Born: Lebanon, CT, 6 June 1756
Died: New York, 10 November 1843
Nationality: American
Background: 

son of Jonathan Trumbull, Governor of Connecticut

Studies: 

self-taught, copied works of John Singleton Copley while studying at Harvard College (1771-73); rented former studio of painter John Smibert and studied Smibert’s copies of Old Master paintings (1778-80);  with Benjamin West (1780 and 1784-89, London); Royal Academy (1784-89, London)

Career: 

1771 – meets Copley in Boston

1775 – aide to General Joseph Spencer during American Revolution

1776 – moves to New York; aide-de-camp to Generals George Washington and Horatio Gates; mapmaker for Washington

1780 – arrested as a spy in London; imprisoned (8 months) and deported

1785 – begins series of history paintings depicting American Revolutionary War

1794-1804 – returns to Europe as diplomat

1816 – elected director of the new American Academy of Fine Arts (New York)

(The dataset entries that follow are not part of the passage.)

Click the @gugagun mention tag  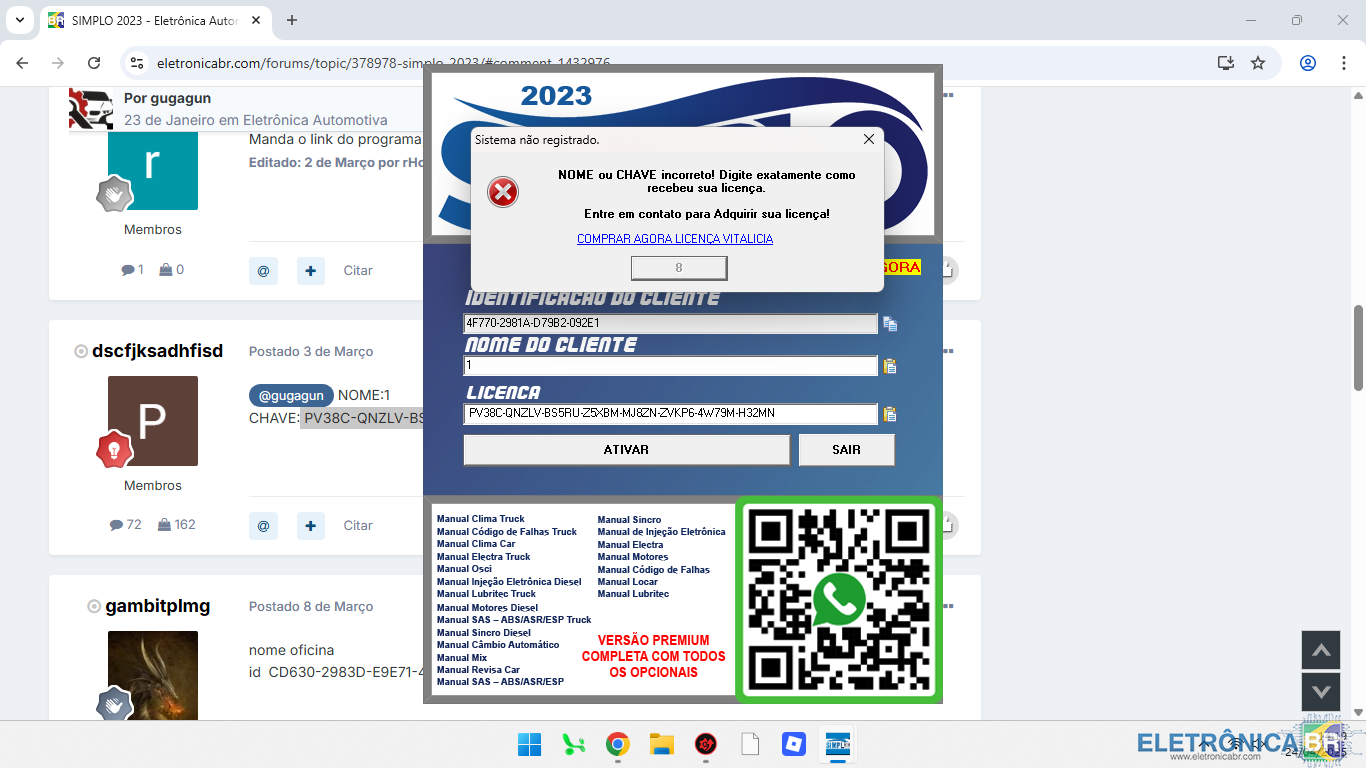291,395
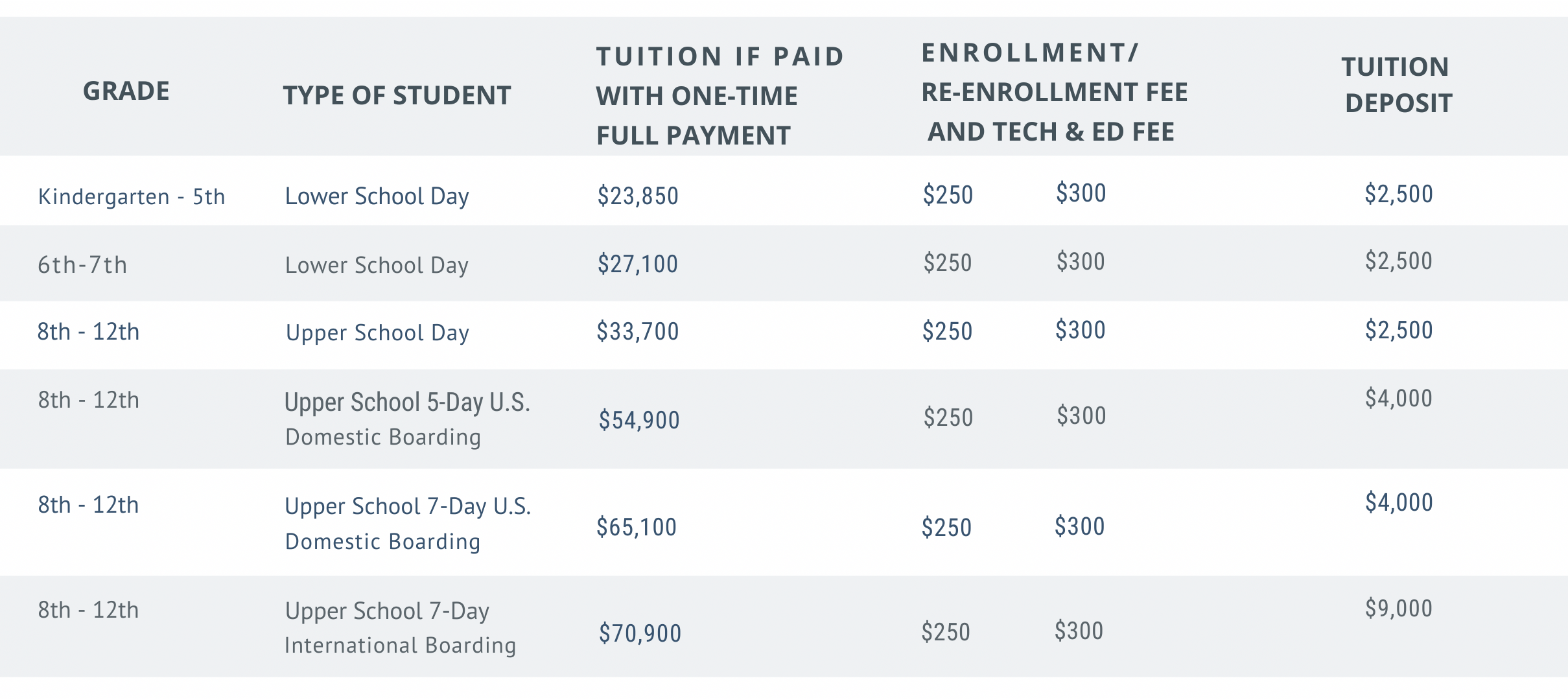The height and width of the screenshot is (700, 1568).
Task: Select the TUITION DEPOSIT column header
Action: pyautogui.click(x=1397, y=85)
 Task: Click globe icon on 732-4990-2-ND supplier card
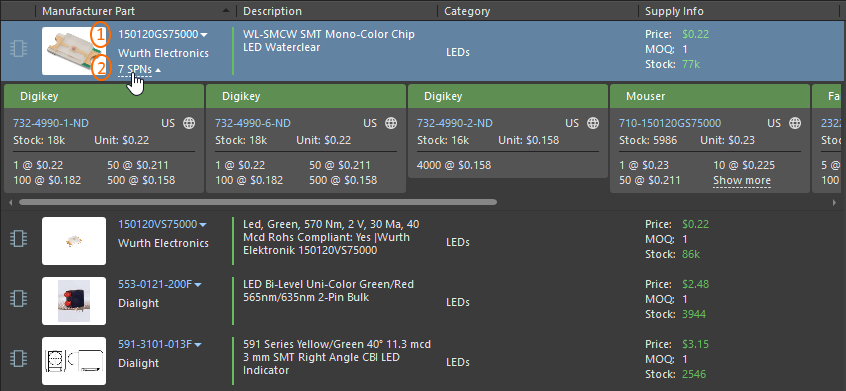[593, 124]
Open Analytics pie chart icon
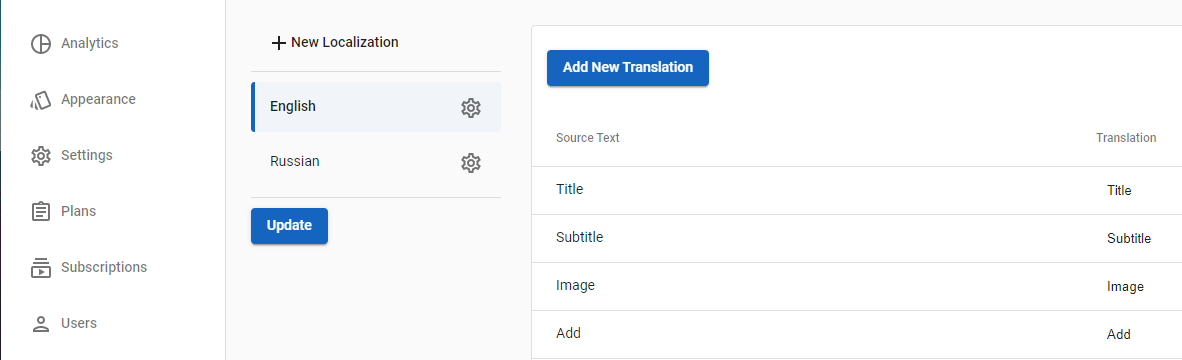 (x=40, y=44)
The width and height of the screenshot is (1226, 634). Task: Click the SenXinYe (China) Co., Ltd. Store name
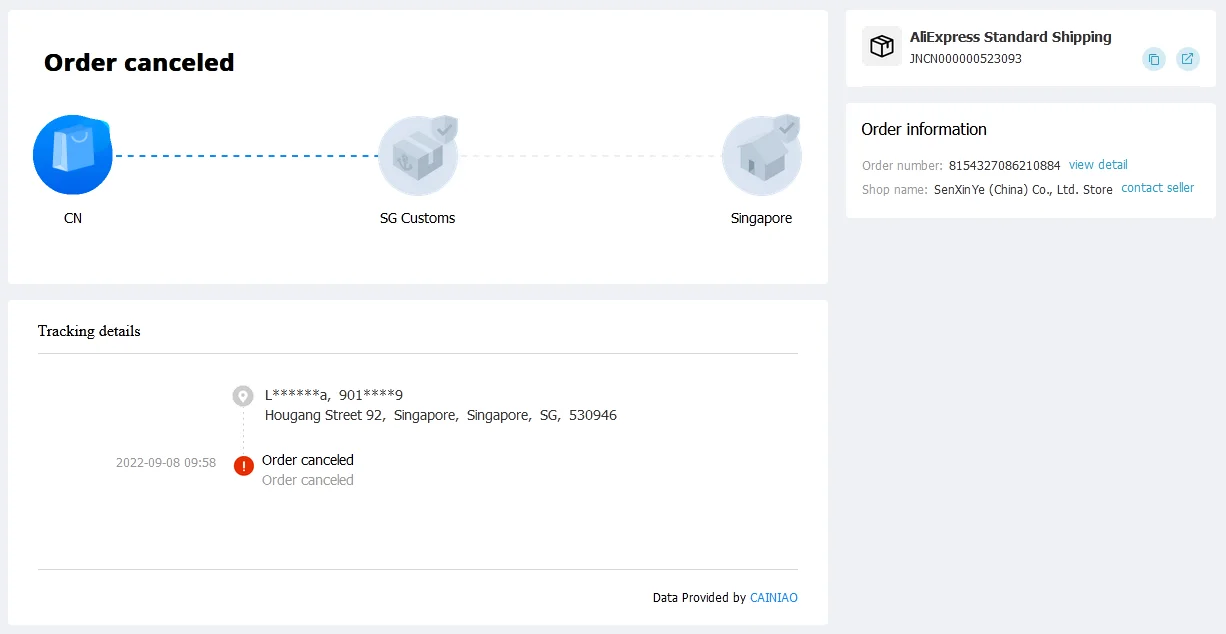1023,190
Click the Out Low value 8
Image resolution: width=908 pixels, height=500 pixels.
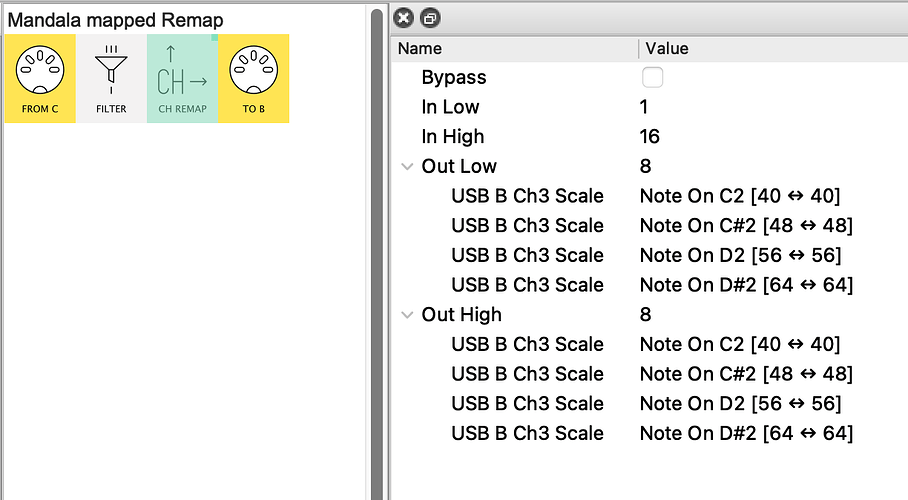646,166
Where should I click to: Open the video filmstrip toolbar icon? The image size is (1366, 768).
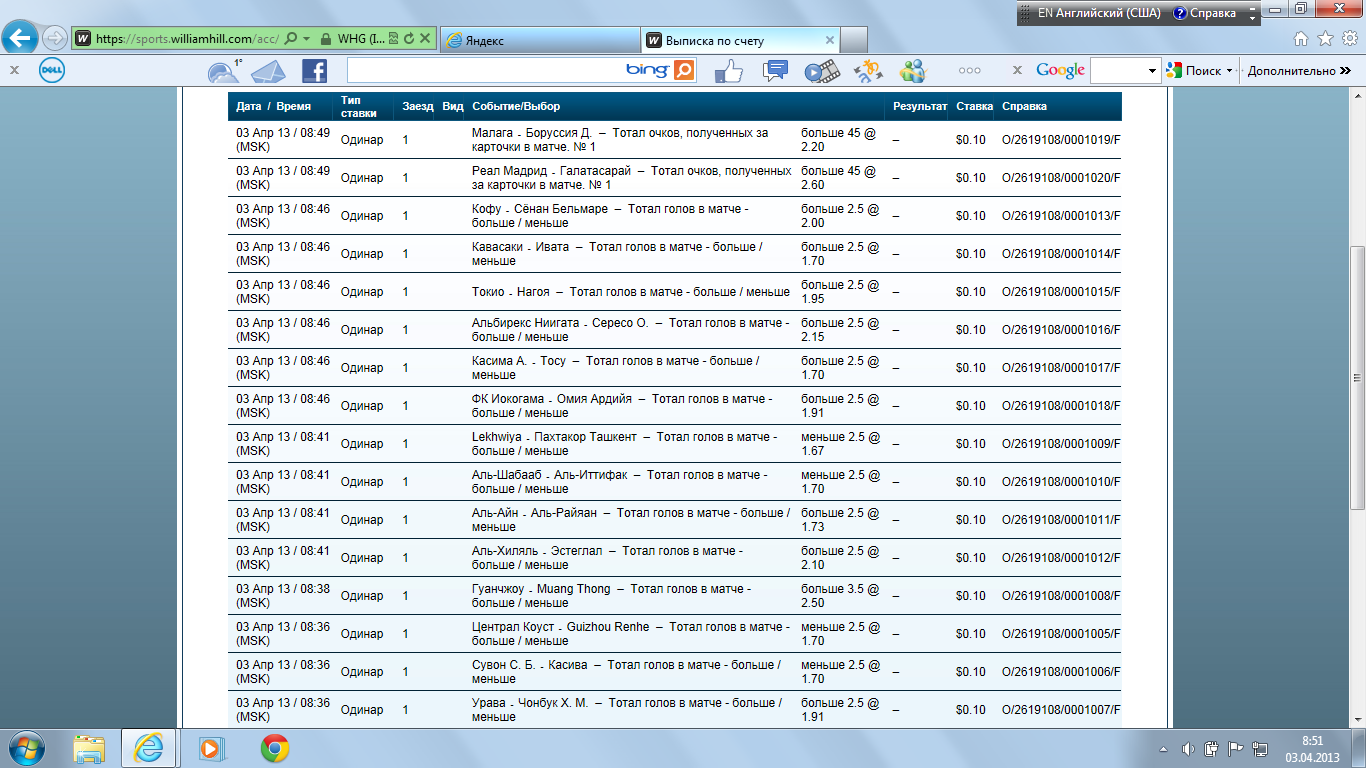pyautogui.click(x=821, y=71)
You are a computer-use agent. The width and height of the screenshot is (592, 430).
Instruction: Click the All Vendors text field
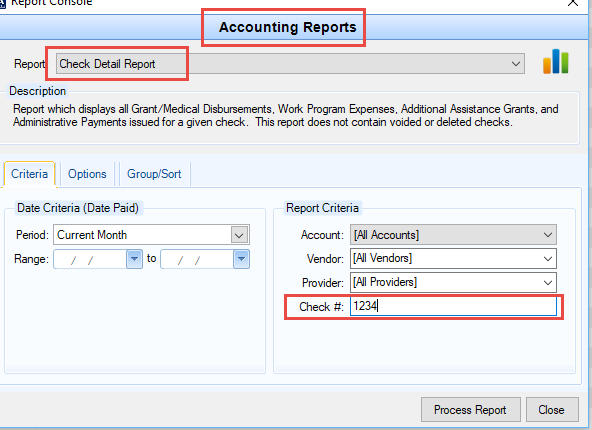coord(446,259)
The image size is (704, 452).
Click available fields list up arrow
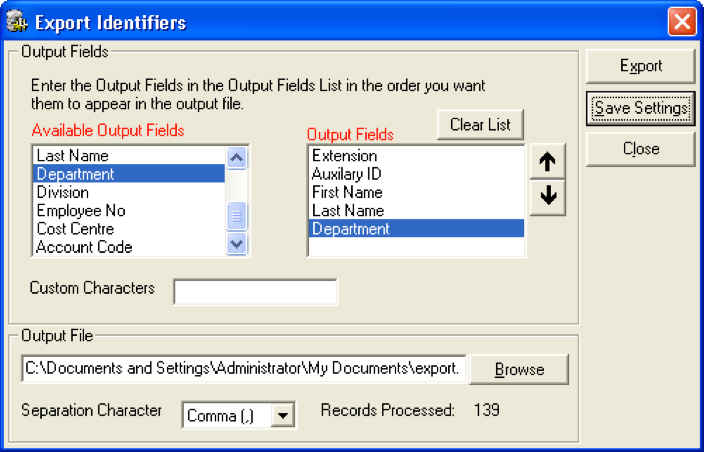(x=237, y=158)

1817-1835 – elected president of American Academy

1826 –National Academy of Design founded in protest of Trumbull’s outdated curriculum at American Academy; Trumbull’s paintings for the U.S. Capitol Rotunda installed

1831 – Trumbull sells Revolutionary War series to Yale College for the establishment of Trumbull Gallery

Travels

London (1780, 1784-89, 1794-1804, 1806-16); Paris (1780, 1786-87); New York (1789-94, 1804-1806, 1817-43)

Commissions from: 

United States government

Important Artworks: 

Self-Portrait, 1802 (Yale University Art Gallery, New Haven)

Death of General Warren at the Battle of Bunker’s Hill, after 1815–before 1831 (Museum of Fine Arts, Boston)

Declaration of Independence, 1786 (Yale University Art Gallery, New Haven)

Resignation of General Washington, 23 December 1783, 1826 (U.S.  Capitol Rotunda, Washington, D.C.)